- Directions
A: Sum up the blog post about women in leadership in two sentences.
B: In the blog post about women in leadership, what share of the women aged 22-33 who were polled actively wanted to lead a large, prominent business one day?
C: Carry on the blog post about women in leadership from its last sentence.

- Page

My colleague Ben has recently blogged on a paper that found if you control for a person’s background and length of time in the work force, “being female increases the chance of becoming CEO. Hence, the unconditional gender pay gap and job-rank differences are primarily attributable to female executives exiting at higher rates than men in an occupation where survival is rewarded with promotion and higher compensation.”

It’s not employers and it’s not corporate culture that’s holding women back; the reality is that women are making different choices than men. Many of them have to do with family planning, but many of them come down to different goals and ambitions.

Examples include both political and career ambitions. Women and men “win elections at equal rates, raise comparable amounts of money, and receive similar media attention” yet very few women are wanting or willing to run for pubic office. Research conducted in 2012 found that millennial women "just aren't very interested in being the top executives of high-profile companies." Of all the women aged 22-33 polled, only 15% actively wanted to lead a large, prominent business one day.

- Data listing

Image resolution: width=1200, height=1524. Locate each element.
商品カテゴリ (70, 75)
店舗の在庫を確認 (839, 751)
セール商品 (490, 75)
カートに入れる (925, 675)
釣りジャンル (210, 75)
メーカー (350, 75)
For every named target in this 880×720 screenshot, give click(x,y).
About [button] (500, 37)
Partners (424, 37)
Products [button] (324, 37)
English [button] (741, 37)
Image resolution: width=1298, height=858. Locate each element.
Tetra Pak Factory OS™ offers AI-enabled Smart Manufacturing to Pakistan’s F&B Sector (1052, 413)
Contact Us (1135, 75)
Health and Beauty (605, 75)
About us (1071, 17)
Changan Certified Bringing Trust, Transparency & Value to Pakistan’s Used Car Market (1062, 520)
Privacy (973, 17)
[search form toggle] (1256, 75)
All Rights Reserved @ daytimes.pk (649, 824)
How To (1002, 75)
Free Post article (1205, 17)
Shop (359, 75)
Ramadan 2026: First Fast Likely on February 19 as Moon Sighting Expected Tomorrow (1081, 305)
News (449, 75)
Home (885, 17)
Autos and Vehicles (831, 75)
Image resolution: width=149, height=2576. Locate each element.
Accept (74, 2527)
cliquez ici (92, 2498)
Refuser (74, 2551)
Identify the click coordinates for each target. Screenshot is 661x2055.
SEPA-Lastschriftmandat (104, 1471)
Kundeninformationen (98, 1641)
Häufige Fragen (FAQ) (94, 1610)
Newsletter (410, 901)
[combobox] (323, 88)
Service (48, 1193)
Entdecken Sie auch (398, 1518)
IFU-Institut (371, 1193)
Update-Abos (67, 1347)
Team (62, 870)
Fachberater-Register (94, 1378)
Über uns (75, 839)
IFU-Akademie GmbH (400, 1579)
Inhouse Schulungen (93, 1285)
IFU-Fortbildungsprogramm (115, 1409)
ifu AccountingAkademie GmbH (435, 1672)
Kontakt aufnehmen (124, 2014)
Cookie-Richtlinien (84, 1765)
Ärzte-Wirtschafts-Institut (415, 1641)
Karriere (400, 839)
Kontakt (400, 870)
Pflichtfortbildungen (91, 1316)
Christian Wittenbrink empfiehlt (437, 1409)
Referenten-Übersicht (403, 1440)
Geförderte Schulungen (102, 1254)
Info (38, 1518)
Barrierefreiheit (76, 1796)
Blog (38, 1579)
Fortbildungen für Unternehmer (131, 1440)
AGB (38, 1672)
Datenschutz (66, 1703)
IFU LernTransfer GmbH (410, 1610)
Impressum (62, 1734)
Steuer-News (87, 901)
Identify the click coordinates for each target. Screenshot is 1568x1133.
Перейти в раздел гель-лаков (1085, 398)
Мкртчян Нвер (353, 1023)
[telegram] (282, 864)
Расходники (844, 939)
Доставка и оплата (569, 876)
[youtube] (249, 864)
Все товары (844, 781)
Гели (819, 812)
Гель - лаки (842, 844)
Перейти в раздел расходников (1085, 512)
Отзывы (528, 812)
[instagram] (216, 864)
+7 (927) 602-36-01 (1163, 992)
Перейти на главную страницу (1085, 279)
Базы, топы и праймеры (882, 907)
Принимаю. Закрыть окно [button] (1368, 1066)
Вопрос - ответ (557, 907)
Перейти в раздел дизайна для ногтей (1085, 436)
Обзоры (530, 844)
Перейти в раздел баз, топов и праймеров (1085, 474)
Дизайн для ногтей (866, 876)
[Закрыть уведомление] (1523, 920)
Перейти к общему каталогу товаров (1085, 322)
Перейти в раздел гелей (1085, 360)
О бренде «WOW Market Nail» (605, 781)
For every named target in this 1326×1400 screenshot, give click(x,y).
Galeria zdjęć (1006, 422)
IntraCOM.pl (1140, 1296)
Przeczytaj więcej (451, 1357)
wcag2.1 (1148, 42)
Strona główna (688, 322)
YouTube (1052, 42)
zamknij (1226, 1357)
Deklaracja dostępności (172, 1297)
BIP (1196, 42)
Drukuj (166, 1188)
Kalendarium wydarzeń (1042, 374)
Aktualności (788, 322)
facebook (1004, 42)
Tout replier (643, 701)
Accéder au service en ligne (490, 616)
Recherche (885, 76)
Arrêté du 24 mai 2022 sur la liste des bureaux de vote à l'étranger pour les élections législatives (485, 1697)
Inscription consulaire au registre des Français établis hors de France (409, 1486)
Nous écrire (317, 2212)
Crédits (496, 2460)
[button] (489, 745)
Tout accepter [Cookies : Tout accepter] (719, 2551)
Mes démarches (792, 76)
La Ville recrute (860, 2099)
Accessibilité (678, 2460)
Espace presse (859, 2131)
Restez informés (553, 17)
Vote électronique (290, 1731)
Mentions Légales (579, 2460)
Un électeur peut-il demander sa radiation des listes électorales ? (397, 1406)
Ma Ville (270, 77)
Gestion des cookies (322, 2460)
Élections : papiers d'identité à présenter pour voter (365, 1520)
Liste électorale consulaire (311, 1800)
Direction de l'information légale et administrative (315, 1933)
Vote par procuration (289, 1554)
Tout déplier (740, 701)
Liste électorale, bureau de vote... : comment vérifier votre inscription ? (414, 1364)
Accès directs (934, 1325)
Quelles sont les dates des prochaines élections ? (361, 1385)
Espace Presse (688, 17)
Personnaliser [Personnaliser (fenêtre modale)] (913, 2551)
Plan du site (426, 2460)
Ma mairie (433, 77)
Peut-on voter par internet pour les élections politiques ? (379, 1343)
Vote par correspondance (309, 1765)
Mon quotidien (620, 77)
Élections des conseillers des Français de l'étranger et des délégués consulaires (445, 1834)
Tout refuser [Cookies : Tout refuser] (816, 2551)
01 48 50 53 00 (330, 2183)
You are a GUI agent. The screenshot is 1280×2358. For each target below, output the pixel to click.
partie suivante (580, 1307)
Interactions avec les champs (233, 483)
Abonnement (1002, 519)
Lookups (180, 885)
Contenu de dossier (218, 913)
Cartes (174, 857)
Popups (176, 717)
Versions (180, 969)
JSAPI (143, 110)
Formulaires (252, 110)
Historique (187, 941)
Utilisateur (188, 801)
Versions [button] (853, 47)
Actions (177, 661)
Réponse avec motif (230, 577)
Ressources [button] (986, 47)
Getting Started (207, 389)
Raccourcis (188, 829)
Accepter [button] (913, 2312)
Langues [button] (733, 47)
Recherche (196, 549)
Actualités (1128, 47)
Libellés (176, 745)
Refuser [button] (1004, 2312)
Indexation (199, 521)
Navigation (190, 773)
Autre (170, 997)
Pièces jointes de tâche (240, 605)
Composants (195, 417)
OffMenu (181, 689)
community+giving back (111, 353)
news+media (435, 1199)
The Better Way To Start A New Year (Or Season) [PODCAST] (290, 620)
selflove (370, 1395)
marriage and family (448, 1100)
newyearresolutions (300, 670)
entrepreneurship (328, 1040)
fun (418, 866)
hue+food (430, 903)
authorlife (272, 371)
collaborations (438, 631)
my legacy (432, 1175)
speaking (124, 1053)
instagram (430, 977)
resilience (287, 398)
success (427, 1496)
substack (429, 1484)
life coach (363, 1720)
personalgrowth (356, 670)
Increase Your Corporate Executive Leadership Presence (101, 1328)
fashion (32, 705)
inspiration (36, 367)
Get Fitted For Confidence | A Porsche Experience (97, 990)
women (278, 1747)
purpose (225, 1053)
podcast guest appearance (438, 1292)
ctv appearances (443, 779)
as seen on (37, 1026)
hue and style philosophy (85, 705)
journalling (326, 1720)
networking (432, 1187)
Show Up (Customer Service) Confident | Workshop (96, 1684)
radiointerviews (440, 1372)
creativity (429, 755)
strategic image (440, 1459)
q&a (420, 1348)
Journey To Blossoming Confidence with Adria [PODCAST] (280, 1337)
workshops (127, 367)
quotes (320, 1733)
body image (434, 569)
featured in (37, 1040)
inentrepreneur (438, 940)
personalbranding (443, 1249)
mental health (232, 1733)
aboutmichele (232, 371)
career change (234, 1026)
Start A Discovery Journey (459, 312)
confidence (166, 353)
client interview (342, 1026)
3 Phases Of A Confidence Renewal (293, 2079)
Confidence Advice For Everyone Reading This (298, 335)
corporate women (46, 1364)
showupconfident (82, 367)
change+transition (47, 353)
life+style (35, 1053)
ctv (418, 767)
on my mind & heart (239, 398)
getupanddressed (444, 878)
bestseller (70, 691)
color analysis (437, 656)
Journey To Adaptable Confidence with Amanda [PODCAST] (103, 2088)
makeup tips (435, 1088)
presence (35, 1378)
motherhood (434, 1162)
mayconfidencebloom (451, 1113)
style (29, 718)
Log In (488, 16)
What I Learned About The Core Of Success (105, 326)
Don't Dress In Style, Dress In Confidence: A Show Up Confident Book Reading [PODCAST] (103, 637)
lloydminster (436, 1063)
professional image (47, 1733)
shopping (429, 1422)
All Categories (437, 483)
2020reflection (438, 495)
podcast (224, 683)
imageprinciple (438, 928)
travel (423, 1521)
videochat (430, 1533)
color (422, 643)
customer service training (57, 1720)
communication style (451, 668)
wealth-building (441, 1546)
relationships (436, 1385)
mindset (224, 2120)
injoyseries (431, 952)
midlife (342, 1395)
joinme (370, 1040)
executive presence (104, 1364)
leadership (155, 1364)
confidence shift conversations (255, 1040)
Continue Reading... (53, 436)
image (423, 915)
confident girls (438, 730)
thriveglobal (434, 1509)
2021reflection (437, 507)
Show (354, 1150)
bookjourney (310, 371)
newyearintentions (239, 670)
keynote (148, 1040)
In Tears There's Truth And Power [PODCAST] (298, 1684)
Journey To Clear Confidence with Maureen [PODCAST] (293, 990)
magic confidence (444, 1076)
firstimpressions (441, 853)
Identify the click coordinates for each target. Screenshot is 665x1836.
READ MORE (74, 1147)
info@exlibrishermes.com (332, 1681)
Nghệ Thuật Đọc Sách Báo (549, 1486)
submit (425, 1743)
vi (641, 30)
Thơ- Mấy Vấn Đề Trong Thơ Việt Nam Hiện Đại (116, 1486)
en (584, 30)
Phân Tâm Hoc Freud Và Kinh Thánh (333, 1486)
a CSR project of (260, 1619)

- Results in order
A: The post cites a study finding that, once background and time in the workforce are accounted for, being female raises the chance of becoming CEO, and that the pay and job-rank gaps come mainly from women leaving executive jobs at higher rates than men. It argues that women's own choices, tied to family planning and to different goals and ambitions, hold them back rather than employers or corporate culture, pointing to how few women want to run for office and to a 2012 finding that only 15% of women aged 22-33 wanted to lead a large, prominent business.

B: Only 15%.

C:
The NYT can use the Johns and Jameses of the world to paint political and market systems as sexist all they want, but their provocative Index completely misses the point. Women are choosing not to take their careers as far as they can go. And that's okay - if that choice makes them happy and gives them opportunity to peruse other meaningful things. But the real glass ceiling for women is being held up society at large, which often compels women from a young age to make different decisions than men.

Are women being educated about their career options properly? Do they feel supported to have kids (or not have kids) on their own terms? These are the issues that are really holding women back. If we actually want to address gender gaps in the work place, let's let John get on with his job while we tackle our deeply entrenched, and often bias, cultural norms.